Work to be completed:
Tell how many lines of the data below have the string "computer" in them. Say nothing more.

Available data:
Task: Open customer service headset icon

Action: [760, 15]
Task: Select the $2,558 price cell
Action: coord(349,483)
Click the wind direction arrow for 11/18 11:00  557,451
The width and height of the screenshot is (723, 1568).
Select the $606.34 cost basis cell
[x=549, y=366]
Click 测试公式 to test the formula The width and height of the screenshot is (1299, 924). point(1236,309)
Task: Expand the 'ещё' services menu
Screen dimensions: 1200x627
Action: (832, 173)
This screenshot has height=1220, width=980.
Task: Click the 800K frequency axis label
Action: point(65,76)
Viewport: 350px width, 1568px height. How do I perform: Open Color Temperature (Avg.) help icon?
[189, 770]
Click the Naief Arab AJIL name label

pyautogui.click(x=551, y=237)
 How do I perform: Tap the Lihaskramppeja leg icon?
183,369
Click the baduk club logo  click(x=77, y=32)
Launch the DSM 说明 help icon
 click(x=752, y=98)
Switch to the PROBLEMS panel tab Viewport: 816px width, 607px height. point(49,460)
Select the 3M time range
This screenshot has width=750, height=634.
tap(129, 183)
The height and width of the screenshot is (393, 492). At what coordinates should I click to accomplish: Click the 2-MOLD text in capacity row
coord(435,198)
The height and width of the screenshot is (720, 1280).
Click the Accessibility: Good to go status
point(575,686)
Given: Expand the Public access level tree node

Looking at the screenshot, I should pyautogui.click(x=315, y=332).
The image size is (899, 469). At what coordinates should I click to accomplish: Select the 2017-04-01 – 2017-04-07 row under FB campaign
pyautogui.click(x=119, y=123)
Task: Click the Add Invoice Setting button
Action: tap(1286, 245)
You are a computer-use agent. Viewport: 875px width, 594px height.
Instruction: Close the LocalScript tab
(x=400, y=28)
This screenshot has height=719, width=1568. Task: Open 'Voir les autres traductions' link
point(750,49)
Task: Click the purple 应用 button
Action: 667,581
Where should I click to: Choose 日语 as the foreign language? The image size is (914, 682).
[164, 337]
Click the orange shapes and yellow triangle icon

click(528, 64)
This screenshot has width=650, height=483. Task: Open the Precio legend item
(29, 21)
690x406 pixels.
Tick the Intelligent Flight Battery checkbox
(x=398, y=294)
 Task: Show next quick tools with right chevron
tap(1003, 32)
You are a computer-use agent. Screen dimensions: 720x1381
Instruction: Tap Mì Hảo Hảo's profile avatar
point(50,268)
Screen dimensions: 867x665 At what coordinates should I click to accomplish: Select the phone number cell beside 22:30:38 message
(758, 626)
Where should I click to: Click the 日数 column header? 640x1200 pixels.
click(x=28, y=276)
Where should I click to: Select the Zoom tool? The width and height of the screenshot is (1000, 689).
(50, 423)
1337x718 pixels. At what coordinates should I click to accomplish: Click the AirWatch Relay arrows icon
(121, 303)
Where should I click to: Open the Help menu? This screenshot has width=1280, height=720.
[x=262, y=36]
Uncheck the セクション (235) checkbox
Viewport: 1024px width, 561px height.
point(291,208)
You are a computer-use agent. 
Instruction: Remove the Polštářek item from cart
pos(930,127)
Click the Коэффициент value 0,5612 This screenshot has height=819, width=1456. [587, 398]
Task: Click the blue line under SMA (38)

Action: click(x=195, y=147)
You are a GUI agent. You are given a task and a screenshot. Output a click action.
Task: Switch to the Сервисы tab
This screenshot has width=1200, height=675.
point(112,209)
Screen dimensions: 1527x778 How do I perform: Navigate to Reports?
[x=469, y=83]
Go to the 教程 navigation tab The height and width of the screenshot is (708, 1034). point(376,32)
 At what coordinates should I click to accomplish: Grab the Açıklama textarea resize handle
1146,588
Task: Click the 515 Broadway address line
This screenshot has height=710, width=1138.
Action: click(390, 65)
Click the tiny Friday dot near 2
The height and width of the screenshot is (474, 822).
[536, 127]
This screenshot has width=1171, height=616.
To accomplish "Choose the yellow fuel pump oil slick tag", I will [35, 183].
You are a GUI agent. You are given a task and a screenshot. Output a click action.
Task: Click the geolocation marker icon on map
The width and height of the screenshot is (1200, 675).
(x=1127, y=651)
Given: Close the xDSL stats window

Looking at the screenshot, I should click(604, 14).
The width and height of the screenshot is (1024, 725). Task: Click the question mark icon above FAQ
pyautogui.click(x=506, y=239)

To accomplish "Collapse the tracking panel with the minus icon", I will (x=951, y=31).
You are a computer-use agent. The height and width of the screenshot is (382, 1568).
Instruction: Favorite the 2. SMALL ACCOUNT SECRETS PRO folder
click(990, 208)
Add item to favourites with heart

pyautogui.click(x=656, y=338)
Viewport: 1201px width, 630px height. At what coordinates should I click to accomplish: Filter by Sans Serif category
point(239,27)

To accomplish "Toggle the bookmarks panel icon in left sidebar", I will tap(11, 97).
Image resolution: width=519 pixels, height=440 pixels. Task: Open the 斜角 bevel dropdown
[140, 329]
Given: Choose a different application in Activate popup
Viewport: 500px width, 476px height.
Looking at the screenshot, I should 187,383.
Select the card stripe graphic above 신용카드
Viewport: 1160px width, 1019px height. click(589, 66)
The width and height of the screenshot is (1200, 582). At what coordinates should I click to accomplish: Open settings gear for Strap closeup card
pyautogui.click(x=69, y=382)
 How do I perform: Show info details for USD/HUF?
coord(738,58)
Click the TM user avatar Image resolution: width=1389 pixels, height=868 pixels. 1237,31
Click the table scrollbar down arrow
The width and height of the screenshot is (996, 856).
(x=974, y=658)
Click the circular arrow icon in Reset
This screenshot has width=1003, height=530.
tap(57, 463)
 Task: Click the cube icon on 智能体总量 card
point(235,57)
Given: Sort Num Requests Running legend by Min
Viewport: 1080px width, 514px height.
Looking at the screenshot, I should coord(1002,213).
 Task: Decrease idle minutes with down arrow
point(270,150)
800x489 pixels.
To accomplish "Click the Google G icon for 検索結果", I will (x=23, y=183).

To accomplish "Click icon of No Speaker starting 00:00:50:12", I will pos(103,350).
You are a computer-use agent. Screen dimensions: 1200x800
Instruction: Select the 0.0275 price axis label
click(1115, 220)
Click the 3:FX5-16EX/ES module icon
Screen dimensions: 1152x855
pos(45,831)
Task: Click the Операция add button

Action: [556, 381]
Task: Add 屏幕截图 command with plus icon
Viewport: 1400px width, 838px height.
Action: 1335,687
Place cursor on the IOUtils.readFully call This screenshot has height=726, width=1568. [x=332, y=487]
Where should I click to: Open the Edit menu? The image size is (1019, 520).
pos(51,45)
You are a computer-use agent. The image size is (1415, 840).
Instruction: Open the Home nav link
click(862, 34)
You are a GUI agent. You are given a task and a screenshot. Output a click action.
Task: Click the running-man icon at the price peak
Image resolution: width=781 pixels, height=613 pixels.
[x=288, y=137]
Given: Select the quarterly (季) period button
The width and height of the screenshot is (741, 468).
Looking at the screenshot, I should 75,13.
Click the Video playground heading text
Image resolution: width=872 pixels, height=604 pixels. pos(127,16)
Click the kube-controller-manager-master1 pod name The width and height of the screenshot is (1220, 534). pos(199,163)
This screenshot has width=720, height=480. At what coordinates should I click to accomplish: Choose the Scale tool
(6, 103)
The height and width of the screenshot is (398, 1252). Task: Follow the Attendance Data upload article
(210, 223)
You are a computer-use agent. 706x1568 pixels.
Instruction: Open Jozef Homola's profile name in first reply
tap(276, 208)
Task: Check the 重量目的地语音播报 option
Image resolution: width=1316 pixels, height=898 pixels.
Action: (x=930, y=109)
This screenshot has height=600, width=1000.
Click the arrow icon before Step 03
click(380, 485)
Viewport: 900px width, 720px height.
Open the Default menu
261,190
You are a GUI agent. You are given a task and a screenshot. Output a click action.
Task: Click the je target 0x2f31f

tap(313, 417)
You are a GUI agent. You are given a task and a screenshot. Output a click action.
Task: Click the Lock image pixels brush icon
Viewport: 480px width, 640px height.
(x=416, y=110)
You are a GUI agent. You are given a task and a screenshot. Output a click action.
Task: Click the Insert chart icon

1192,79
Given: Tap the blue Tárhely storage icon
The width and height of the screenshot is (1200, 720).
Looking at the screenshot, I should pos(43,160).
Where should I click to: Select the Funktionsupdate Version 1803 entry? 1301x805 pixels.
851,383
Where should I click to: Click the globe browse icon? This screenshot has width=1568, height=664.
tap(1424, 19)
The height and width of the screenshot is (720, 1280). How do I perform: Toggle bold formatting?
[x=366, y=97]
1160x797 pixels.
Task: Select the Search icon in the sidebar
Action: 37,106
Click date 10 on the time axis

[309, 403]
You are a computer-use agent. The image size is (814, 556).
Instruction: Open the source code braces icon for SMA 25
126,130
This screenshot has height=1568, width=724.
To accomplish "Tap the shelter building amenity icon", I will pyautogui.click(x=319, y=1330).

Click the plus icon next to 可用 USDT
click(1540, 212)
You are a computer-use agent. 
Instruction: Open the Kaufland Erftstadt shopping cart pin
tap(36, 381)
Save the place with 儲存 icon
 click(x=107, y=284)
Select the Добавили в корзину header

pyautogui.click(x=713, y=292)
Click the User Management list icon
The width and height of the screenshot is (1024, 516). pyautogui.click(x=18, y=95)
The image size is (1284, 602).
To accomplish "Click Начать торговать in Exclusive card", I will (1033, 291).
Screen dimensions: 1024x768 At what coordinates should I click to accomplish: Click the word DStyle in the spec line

Response to the task:
9